# Document
§
Both of them bullshit, at least on occasion, in remarkably similar ways. When two separate crises turn violent, both of them comment that there is "violence on both sides", despite the fact that the rest of the world places the blame firmly on one side. Don denies collusion with the Russians on the grounds that they weren't able to provide useful information; Jim's supporters say it doesn't matter that he cooperated with the Soviets because he wasn't able to provide them with any useful information. The point that both of them were actively trying to work with foreign enemies is apparently irrelevant and mere attempted treason is somehow nothing to be concerned about. Both of them strenuously deny collusion with the Russians only to make remarkably sympathetic overtures to a nation everyone else views with justifiable disgust.

We should pause, though, to note that it's not all Don and Jim's fault. The environment in which they operate does not favour those who favour evidence - it favours those who have enemies. The system is predicated on weighing opinion, not facts, of creatively interpreting facts to fit existing views rather than altering views to fit the facts. It isn't Don or Jim's fault the system is this way - and the system does also have some powerful advantages, but that is another story. It's very, very hard in this system to change your stance without being viciously attacked by your enemies.
§
# Given information
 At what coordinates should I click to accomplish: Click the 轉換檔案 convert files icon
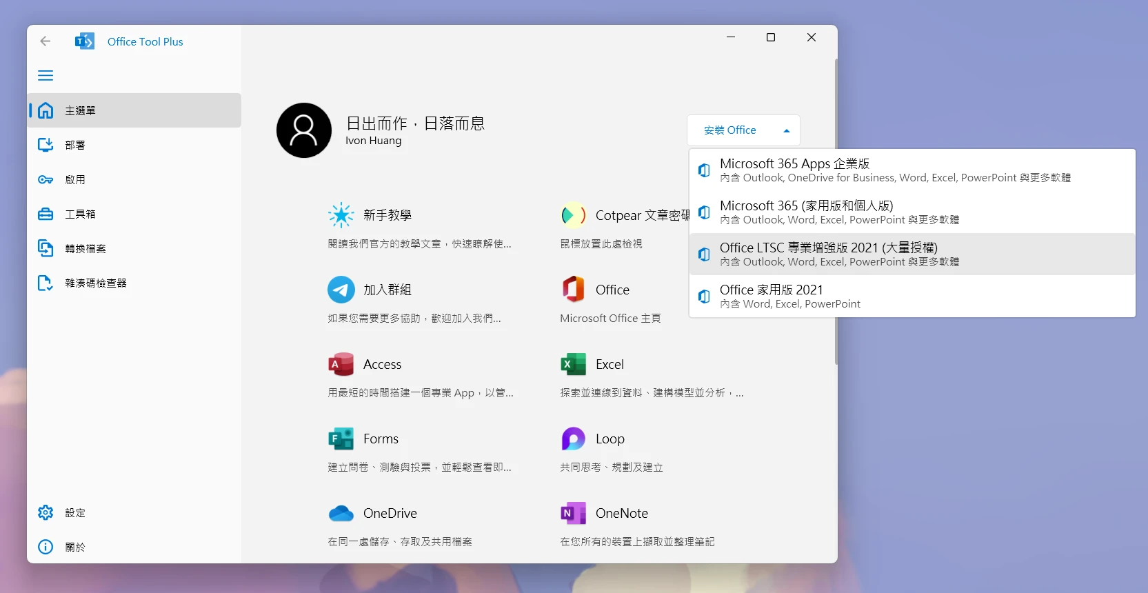[46, 248]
§
# Work to do
1. Please list each thing the commentary on Don and Jim says both of them do or did.
2. In the commentary on Don and Jim, what kind of people does the environment they operate in favor?

# Solutions to the tasks
1.
- Bullshit, at least on occasion, in remarkably similar ways
- Comment that there is "violence on both sides" when two separate crises turn violent
- Actively try to work with foreign enemies
- Strenuously deny collusion with the Russians
- Make remarkably sympathetic overtures to a nation everyone else views with justifiable disgust

2. It favors those who have enemies, not those who favor evidence.